[STUDY MATERIAL — start]

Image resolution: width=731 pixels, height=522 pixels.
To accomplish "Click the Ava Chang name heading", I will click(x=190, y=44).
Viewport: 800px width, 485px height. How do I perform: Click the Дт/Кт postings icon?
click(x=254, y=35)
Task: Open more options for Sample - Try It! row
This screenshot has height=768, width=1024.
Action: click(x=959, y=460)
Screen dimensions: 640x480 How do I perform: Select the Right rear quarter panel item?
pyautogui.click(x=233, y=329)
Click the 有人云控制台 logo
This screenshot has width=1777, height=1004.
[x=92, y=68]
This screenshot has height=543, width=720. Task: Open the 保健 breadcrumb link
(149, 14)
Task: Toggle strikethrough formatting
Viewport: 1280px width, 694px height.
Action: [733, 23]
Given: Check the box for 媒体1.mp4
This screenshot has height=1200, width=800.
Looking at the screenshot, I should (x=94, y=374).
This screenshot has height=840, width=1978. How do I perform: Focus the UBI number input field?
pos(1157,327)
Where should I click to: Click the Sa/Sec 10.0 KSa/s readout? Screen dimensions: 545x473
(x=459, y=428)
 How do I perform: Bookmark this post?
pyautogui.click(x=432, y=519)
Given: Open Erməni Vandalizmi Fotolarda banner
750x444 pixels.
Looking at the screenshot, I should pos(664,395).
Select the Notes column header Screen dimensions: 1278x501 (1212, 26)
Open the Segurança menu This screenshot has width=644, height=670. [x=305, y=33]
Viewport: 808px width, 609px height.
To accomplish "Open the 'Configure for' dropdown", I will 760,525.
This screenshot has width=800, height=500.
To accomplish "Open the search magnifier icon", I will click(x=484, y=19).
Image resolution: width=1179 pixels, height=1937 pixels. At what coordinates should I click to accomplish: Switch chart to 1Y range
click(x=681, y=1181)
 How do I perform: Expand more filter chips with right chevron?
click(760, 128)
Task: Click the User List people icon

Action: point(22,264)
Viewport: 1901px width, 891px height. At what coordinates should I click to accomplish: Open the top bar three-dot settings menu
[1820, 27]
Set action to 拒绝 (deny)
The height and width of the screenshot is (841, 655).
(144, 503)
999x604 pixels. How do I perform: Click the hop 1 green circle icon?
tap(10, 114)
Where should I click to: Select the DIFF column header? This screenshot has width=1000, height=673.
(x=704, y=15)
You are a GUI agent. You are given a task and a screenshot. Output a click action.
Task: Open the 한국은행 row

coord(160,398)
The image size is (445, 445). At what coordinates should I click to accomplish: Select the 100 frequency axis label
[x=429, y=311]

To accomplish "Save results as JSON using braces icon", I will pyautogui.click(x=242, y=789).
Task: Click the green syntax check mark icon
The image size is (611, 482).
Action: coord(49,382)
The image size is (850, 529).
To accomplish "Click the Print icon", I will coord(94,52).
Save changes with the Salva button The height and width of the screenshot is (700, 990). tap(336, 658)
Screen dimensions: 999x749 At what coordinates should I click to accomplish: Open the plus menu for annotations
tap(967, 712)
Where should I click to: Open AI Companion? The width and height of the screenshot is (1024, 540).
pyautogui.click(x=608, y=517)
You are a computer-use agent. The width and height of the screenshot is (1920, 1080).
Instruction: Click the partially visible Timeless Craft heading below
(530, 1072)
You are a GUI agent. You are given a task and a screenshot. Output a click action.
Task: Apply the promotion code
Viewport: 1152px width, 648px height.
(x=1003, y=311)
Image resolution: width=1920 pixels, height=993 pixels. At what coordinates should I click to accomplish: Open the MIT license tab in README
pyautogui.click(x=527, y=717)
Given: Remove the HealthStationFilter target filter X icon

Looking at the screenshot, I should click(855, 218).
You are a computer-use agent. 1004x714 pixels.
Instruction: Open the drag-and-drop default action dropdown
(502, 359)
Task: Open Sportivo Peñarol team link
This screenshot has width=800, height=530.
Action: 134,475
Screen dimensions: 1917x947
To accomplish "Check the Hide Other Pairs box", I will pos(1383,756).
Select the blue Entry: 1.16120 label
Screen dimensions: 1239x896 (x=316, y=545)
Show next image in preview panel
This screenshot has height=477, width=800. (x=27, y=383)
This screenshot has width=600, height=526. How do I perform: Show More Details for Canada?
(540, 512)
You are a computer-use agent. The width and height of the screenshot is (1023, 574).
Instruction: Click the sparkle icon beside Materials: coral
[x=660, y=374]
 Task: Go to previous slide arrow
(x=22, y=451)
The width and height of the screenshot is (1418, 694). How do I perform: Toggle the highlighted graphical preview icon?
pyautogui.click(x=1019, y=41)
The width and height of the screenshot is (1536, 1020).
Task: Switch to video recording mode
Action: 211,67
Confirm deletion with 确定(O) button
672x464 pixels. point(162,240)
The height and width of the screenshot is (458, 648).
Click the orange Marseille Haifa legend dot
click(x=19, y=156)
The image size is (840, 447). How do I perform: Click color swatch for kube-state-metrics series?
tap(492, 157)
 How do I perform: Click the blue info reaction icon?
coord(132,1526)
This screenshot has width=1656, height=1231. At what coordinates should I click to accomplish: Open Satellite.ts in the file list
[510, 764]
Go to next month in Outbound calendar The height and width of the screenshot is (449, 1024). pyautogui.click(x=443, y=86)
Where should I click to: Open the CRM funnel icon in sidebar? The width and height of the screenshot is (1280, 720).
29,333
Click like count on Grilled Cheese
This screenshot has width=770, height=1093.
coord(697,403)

[STUDY MATERIAL — finish]

▶ _PROBLEM DESCRIPTION_
The whole of the material above is to be restated exactly.

▶ _SOLUTION TO THIS PROBLEM_
Image resolution: width=731 pixels, height=522 pixels.
To accomplish "Click the Ava Chang name heading", I will click(x=190, y=44).
Viewport: 800px width, 485px height. How do I perform: Click the Дт/Кт postings icon?
click(x=254, y=35)
Task: Open more options for Sample - Try It! row
This screenshot has height=768, width=1024.
Action: click(x=959, y=460)
Screen dimensions: 640x480 How do I perform: Select the Right rear quarter panel item?
pyautogui.click(x=233, y=329)
Click the 有人云控制台 logo
This screenshot has width=1777, height=1004.
[x=92, y=68]
This screenshot has height=543, width=720. Task: Open the 保健 breadcrumb link
(149, 14)
Task: Toggle strikethrough formatting
Viewport: 1280px width, 694px height.
Action: [733, 23]
Given: Check the box for 媒体1.mp4
This screenshot has height=1200, width=800.
Looking at the screenshot, I should (x=94, y=374).
This screenshot has height=840, width=1978. How do I perform: Focus the UBI number input field?
pos(1157,327)
Where should I click to: Click the Sa/Sec 10.0 KSa/s readout? Screen dimensions: 545x473
(x=459, y=428)
 How do I perform: Bookmark this post?
pyautogui.click(x=432, y=519)
Given: Open Erməni Vandalizmi Fotolarda banner
750x444 pixels.
Looking at the screenshot, I should pos(664,395).
Select the Notes column header Screen dimensions: 1278x501 (1212, 26)
Open the Segurança menu This screenshot has width=644, height=670. [x=305, y=33]
Viewport: 808px width, 609px height.
To accomplish "Open the 'Configure for' dropdown", I will 760,525.
This screenshot has width=800, height=500.
To accomplish "Open the search magnifier icon", I will click(x=484, y=19).
Image resolution: width=1179 pixels, height=1937 pixels. At what coordinates should I click to accomplish: Switch chart to 1Y range
click(x=681, y=1181)
 How do I perform: Expand more filter chips with right chevron?
click(760, 128)
Task: Click the User List people icon

Action: point(22,264)
Viewport: 1901px width, 891px height. At what coordinates should I click to accomplish: Open the top bar three-dot settings menu
[1820, 27]
Set action to 拒绝 (deny)
The height and width of the screenshot is (841, 655).
(144, 503)
999x604 pixels. How do I perform: Click the hop 1 green circle icon?
tap(10, 114)
Where should I click to: Select the DIFF column header? This screenshot has width=1000, height=673.
(x=704, y=15)
You are a GUI agent. You are given a task and a screenshot. Output a click action.
Task: Open the 한국은행 row

coord(160,398)
The image size is (445, 445). At what coordinates should I click to accomplish: Select the 100 frequency axis label
[x=429, y=311]

To accomplish "Save results as JSON using braces icon", I will pyautogui.click(x=242, y=789).
Task: Click the green syntax check mark icon
The image size is (611, 482).
Action: coord(49,382)
The image size is (850, 529).
To accomplish "Click the Print icon", I will coord(94,52).
Save changes with the Salva button The height and width of the screenshot is (700, 990). tap(336, 658)
Screen dimensions: 999x749 At what coordinates should I click to accomplish: Open the plus menu for annotations
tap(967, 712)
Where should I click to: Open AI Companion? The width and height of the screenshot is (1024, 540).
pyautogui.click(x=608, y=517)
You are a computer-use agent. The width and height of the screenshot is (1920, 1080).
Instruction: Click the partially visible Timeless Craft heading below
(530, 1072)
You are a GUI agent. You are given a task and a screenshot. Output a click action.
Task: Apply the promotion code
Viewport: 1152px width, 648px height.
(x=1003, y=311)
Image resolution: width=1920 pixels, height=993 pixels. At what coordinates should I click to accomplish: Open the MIT license tab in README
pyautogui.click(x=527, y=717)
Given: Remove the HealthStationFilter target filter X icon

Looking at the screenshot, I should click(855, 218).
You are a computer-use agent. 1004x714 pixels.
Instruction: Open the drag-and-drop default action dropdown
(502, 359)
Task: Open Sportivo Peñarol team link
This screenshot has width=800, height=530.
Action: 134,475
Screen dimensions: 1917x947
To accomplish "Check the Hide Other Pairs box", I will pos(1383,756).
Select the blue Entry: 1.16120 label
Screen dimensions: 1239x896 (x=316, y=545)
Show next image in preview panel
This screenshot has height=477, width=800. (x=27, y=383)
This screenshot has width=600, height=526. How do I perform: Show More Details for Canada?
(540, 512)
You are a computer-use agent. The width and height of the screenshot is (1023, 574).
Instruction: Click the sparkle icon beside Materials: coral
[x=660, y=374]
 Task: Go to previous slide arrow
(x=22, y=451)
The width and height of the screenshot is (1418, 694). How do I perform: Toggle the highlighted graphical preview icon?
pyautogui.click(x=1019, y=41)
The width and height of the screenshot is (1536, 1020).
Task: Switch to video recording mode
Action: 211,67
Confirm deletion with 确定(O) button
672x464 pixels. point(162,240)
The height and width of the screenshot is (458, 648).
Click the orange Marseille Haifa legend dot
click(x=19, y=156)
The image size is (840, 447). How do I perform: Click color swatch for kube-state-metrics series?
tap(492, 157)
 How do I perform: Click the blue info reaction icon?
coord(132,1526)
This screenshot has width=1656, height=1231. At what coordinates should I click to accomplish: Open Satellite.ts in the file list
[510, 764]
Go to next month in Outbound calendar The height and width of the screenshot is (449, 1024). pyautogui.click(x=443, y=86)
Where should I click to: Open the CRM funnel icon in sidebar? The width and height of the screenshot is (1280, 720).
29,333
Click like count on Grilled Cheese
This screenshot has width=770, height=1093.
coord(697,403)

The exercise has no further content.